Henry Louis Gates - Awards and Honors

Awards and Honors

  • Gates has been the recipient of 51 honorary degrees and numerous academic and social action awards.
  • Gates was named a MacArthur Fellow in 1981.
  • He was listed in Time among its “25 Most Influential Americans” in 1997. Ebony magazine listed him among its "100 Most Influential Black Americans" in 2005, and in 2009, Ebony included him on its "Power 150" list.
  • In 2002 the National Endowment for the Humanities selected Gates for the Jefferson Lecture, the U.S. federal government's highest honor for achievement in the humanities. Gates' lecture was entitled "Mister Jefferson and the Trials of Phillis Wheatley." It was the basis of his later book The Trials of Phillis Wheatley: America's First Black Poet and Her Encounters with the Founding Fathers (2003).
  • Gates received the National Humanities Medal in 1998 and the 2008 Ralph Lowell Award from the Corporation for Public Broadcasting, the highest honor in the field of public television, in 2009. He was elected to the American Academy of Arts and Letters in 1999.
  • On October 23, 2006, Gates was appointed the Alphonse Fletcher Jr. University Professor at Harvard University. He has been the Director of the W. E. B. Du Bois Institute for African and African American Research since arriving at Harvard in 1991.
  • In January 2008, he co-founded The Root, a website dedicated to African-American perspectives and published by The Washington Post Company.
  • Gates serves as the Chair for the Selection Committee for the Alphonse Fletcher, Sr., Fellowship Program, sponsored by the Fletcher Foundation, the philanthropic arm of Fletcher Asset Management.

> **BRIEF**: Write out the passage of the Henry Louis Gates awards text starting at "Henry Louis Gates" and ending at "Fellow in 1981.", substituting "honorary doctorates" for "honorary degrees".

> **DATA LISTING**:
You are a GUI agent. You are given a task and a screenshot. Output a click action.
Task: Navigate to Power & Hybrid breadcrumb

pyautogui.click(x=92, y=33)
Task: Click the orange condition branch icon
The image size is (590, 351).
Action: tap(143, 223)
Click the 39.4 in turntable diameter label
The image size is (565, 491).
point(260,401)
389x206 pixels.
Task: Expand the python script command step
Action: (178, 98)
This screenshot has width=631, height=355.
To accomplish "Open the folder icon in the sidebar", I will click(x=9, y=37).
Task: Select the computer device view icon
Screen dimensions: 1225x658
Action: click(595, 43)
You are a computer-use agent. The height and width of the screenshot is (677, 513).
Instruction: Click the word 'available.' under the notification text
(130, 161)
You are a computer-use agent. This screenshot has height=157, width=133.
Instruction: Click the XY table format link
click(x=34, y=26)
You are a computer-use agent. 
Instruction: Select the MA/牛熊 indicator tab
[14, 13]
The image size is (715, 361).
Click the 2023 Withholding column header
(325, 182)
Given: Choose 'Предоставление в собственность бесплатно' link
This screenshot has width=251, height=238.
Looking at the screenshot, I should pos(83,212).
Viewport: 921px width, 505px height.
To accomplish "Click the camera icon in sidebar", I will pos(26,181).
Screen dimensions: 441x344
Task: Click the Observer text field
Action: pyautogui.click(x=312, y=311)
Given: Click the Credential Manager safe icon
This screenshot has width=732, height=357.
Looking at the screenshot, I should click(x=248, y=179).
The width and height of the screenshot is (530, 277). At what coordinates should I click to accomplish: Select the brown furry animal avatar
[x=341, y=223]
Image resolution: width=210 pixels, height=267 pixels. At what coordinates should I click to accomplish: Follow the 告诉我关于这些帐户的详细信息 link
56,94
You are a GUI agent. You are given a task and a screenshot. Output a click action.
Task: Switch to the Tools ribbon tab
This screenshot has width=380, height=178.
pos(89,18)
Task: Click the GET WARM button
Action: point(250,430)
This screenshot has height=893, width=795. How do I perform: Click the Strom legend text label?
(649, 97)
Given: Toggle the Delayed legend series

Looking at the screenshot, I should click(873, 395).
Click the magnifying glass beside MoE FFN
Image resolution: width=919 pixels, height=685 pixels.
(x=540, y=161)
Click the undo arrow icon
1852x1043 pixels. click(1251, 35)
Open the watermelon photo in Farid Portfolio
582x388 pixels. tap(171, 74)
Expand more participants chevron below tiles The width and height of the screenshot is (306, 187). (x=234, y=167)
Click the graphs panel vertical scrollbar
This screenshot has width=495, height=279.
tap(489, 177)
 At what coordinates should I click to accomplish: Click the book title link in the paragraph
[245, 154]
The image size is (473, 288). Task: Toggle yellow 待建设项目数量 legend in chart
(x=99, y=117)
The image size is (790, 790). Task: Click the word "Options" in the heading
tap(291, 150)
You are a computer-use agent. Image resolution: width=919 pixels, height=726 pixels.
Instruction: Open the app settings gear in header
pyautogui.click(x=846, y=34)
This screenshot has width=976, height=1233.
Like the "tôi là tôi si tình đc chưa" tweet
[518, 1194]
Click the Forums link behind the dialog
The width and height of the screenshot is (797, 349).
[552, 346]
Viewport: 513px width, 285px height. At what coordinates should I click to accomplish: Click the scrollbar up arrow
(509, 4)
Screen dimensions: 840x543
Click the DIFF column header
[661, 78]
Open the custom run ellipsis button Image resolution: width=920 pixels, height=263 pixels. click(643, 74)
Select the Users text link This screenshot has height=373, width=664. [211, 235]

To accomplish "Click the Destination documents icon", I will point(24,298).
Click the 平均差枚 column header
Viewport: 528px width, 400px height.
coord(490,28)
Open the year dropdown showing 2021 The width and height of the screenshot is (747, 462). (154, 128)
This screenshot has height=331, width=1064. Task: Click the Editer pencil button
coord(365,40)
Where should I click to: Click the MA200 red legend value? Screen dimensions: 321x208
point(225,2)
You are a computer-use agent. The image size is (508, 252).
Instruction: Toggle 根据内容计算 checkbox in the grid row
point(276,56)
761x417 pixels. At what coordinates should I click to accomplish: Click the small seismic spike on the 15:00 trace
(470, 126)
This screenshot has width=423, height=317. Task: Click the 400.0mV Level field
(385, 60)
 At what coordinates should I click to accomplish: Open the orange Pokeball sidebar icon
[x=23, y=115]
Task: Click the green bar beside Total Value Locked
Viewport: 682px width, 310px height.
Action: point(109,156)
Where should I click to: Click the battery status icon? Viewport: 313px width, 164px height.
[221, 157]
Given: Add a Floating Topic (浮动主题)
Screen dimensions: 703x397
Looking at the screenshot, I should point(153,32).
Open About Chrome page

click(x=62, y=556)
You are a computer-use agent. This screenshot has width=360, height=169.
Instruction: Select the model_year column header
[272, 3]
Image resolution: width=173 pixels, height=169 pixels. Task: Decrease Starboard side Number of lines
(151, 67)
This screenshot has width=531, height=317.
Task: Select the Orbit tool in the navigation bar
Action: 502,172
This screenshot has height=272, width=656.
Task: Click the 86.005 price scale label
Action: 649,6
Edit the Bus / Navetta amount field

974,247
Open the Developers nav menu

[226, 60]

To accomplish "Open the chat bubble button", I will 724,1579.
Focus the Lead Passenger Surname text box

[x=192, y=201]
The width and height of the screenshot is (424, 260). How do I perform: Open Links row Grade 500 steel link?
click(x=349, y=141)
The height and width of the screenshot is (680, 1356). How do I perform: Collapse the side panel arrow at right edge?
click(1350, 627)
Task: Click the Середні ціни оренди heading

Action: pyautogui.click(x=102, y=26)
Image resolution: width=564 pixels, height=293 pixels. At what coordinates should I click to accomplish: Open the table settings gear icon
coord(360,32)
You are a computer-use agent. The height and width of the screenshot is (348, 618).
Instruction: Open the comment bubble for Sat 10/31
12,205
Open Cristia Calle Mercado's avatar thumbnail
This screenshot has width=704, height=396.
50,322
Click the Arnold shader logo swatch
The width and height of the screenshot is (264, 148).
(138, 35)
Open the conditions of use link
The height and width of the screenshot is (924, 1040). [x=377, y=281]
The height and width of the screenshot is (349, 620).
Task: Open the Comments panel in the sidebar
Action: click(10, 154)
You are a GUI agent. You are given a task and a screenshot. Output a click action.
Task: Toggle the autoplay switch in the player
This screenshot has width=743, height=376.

> **ANSWER BOX**:
Henry Louis Gates - Awards and Honors

Awards and Honors

  • Gates has been the recipient of 51 honorary doctorates and numerous academic and social action awards.
  • Gates was named a MacArthur Fellow in 1981.